Une fois signée et ratifiée par 20 pays, elle entrera en application après un an.
Avec l’adoption d’une nouvelle convention internationale sur le transport maritime, ce dernier va connaître une petite révolution. Adopté en décembre 2008 par l’Assemblée générale des Nations Unies, le nouveau texte intitulé «Convention des Nations Unies sur le contrat de transport international de marchandises effectué entièrement ou partiellement par mer» a été ouvert à la signature le 23 septembre dernier à Rotterdam. Mais déjà son adoption par la communauté internationale ne fait aucun doute, puisque, dès le dépôt, 16 Etats sur les 20 requis pour lui conférer une force de loi internationale l’ont déjà signé en attendant de le ratifier. Il s’agit, entre autres, des Etats-Unis (qui sont à l’origine de ce texte) mais aussi de la France, de la Hollande et la Norvège, soit des puissances maritimes bien établies, en plus de quelques pays africains (Guinée, Ghana, Gabon, Togo, notamment).
Quels sont les apports de ce texte, appelé désormais «les règles de Rotterdam» et qui ont vocation à remplacer à terme «les règles de Hambourg», datant de 1978, qui régissent aujourd’hui le transport maritime de marchandises ?
On y trouve d’abord une nouveauté de taille dans la mesure où le texte ne se limitera plus à régir le transport de marchandises par mer uniquement, mais englobe les autres modes de transport (routier, ferroviaire) qui précèdent ou succèdent au transport par mer. C’est à cela que renvoie le mot «partiellement» qu’on peut lire dans l’intitulé de la convention. Une telle nouveauté change entièrement les relations entre les deux principaux contractuels que sont le chargeur et le transporteur, puisque, désormais (Article 12), «le transporteur est responsable des marchandises en vertu de la présente convention depuis leur réception (…) jusqu’à leur livraison». Selon Najib Benhaddou, spécialiste en transport, une telle convention avantagera à coup sûr les grands armateurs qui vont pouvoir dominer de bout en bout la chaîne du transport de marchandises sous toutes ses formes.

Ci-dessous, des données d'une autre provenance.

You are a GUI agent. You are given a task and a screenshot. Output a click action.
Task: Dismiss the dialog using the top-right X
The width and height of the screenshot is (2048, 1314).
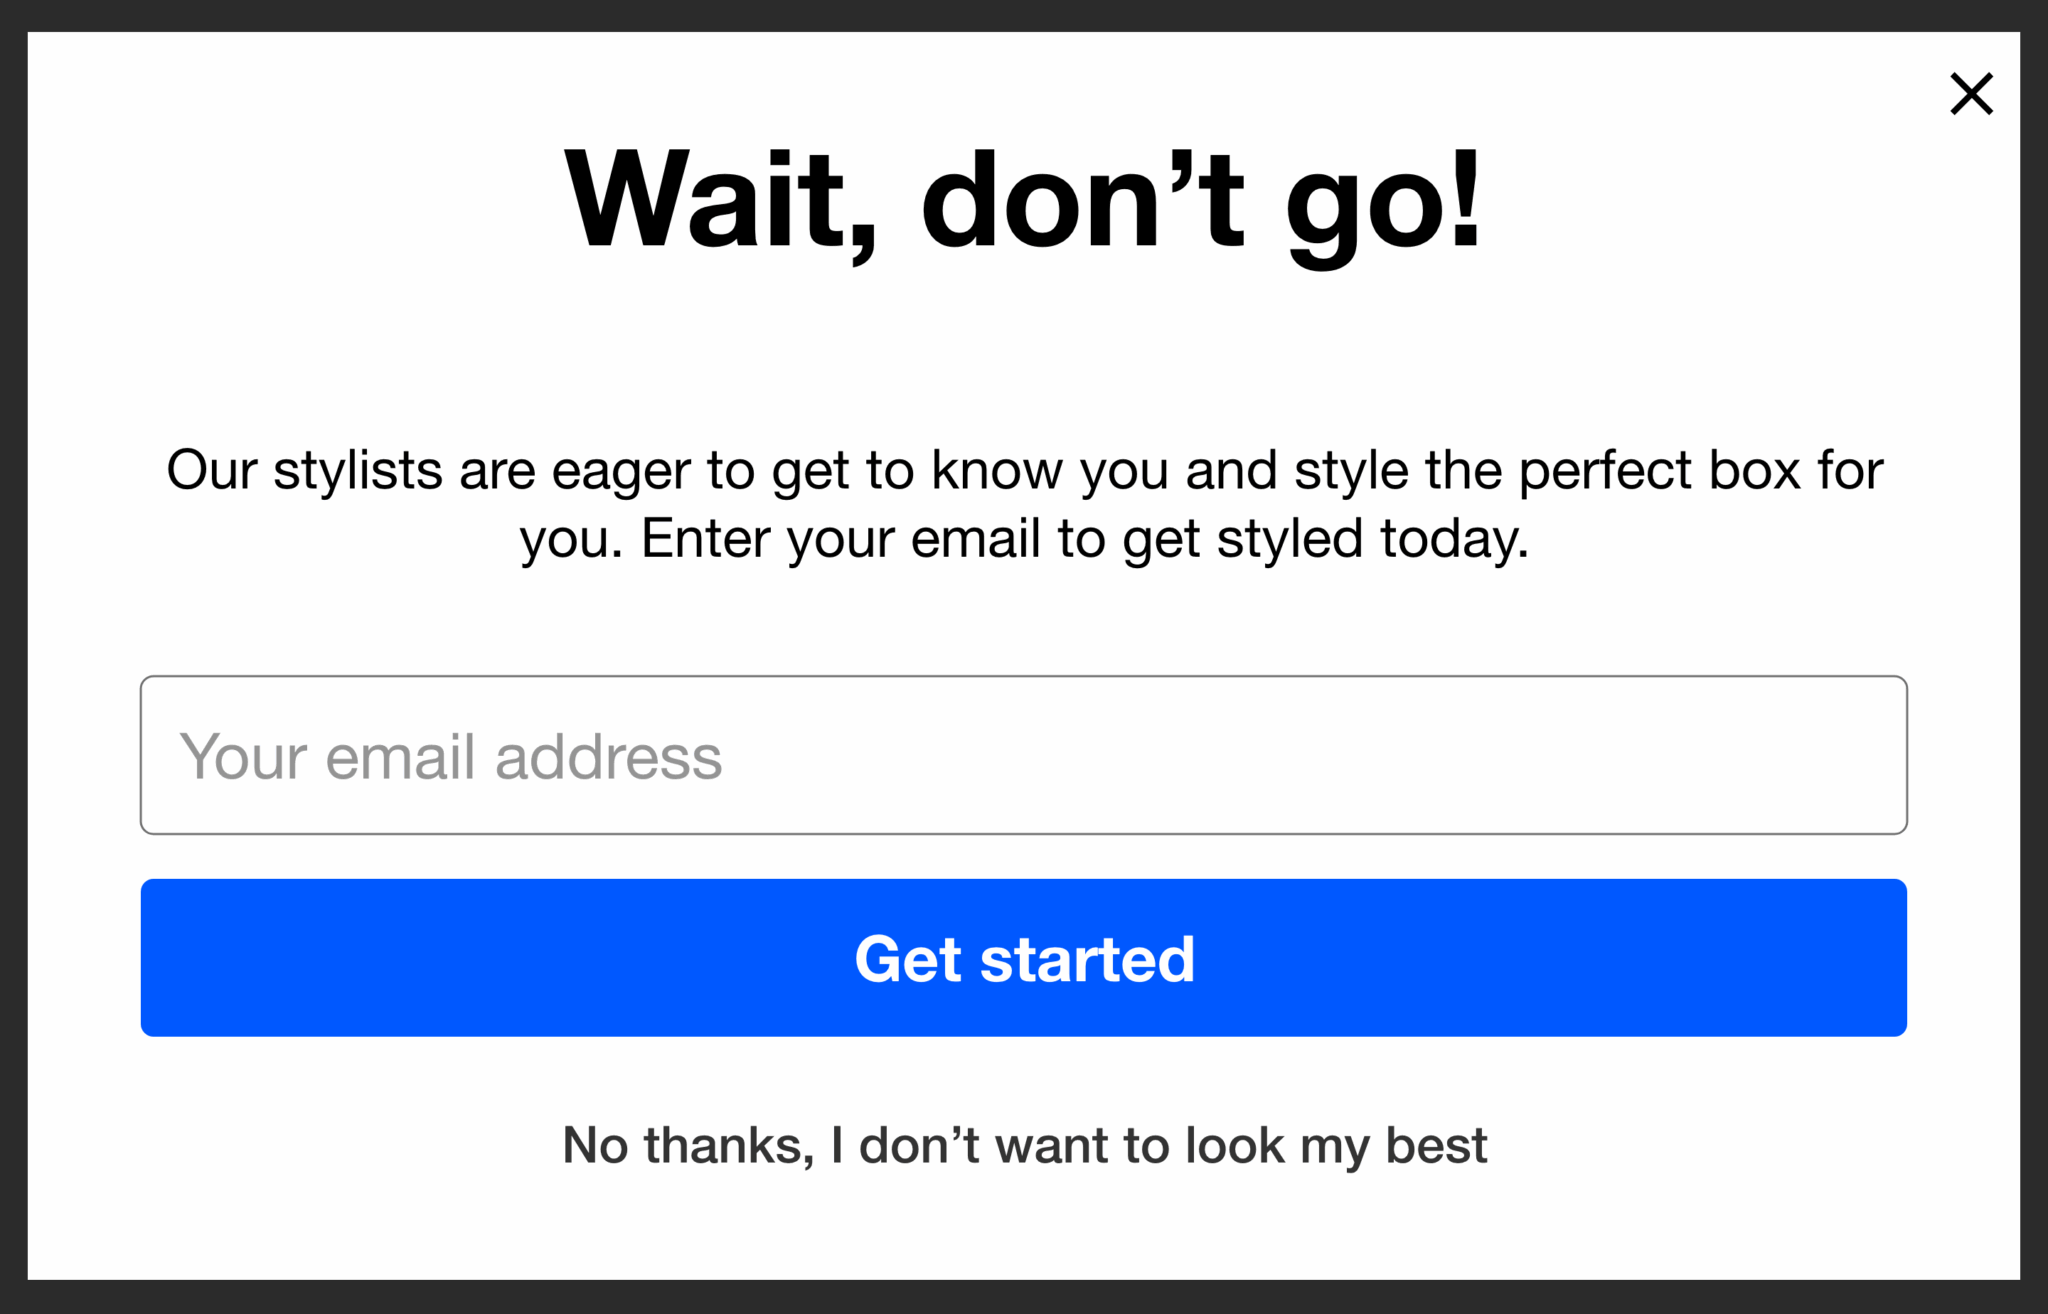tap(1971, 94)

S’agissant du Maroc qui n’a ni flotte maritime, ni flotte TIR (transport international routier) de grande taille, ce sont, selon lui, les chargeurs qui vont en pâtir le plus, car ils dépendront intégralement, ou presque, des sociétés maritimes.
Une rencontre est prévue pour en débattre
En outre, rien n’empêche aujourd’hui les grands armateurs de créer leurs propres sociétés de transport routier en amont et en aval du port de chargement ou de déchargement, avec les conséquences que l’on imagine pour les transporteurs nationaux, estime M Benhaddou.
En tout cas, si la nouvelle réglementation introduit plus de liberté contractuelle entre les intervenants, elle suscite malgré tout beaucoup de craintes chez les opérateurs marocains. Ainsi, selon une source à la Marine marchande, le Maroc n’est pas encore prêt pour signer cette convention, et l’on est aujourd’hui au stade des consultations avec les professionnels (armateurs, transporteurs routiers, commissionnaires, etc.) pour connaître leur avis sur la question. L’idée est d’organiser une grande rencontre sur la question et sortir avec une position commune. On estime du reste qu’il n’y a pas urgence dans la mesure où l’entrée en vigueur d’une telle convention doit avoir lieu un an après la ratification par les pays signataires.
Ceci étant, la nouvelle convention apporte aussi des choses positives en la matière en adaptant la réglementation maritime aux évolutions technologiques des dernières années. Et en premier lieu, elle reconnaît les documents électroniques dans ces transactions entre les contractants, ce qui est de nature à faciliter et à fluidifier plus les flux commerciaux et à alléger la documentation. Cependant, le document électronique doit être approuvé à la fois par le chargeur et le transporteur et contenir toutes les informations relatives aux marchandises et à l’organisation de leur transport. Le développement du transport par conteneurs qui a connu aussi ces dernières années un développement rapide est pris en considération.
Il reste que ce texte soulève des critiques même au niveau international, les experts l’estimant ambigu et lourd sur certains aspects dont, notamment, la période de responsabilité du transporteur qui , selon la convention, va au delà de la phase maritime, c’est-à-dire de la réception à la livraison de la marchandise. A cela s’ajoute le fait que le chargeur et le transporteur peuvent selon la convention même se mettre d’accord contractuellement pour convenir d’autres clauses concernant la manutention, l’arrimage ou le déchargement des marchandises, ce qui pourrait se traduire par de mauvaises surprises pour les opérateurs non initiés en cas de problèmes.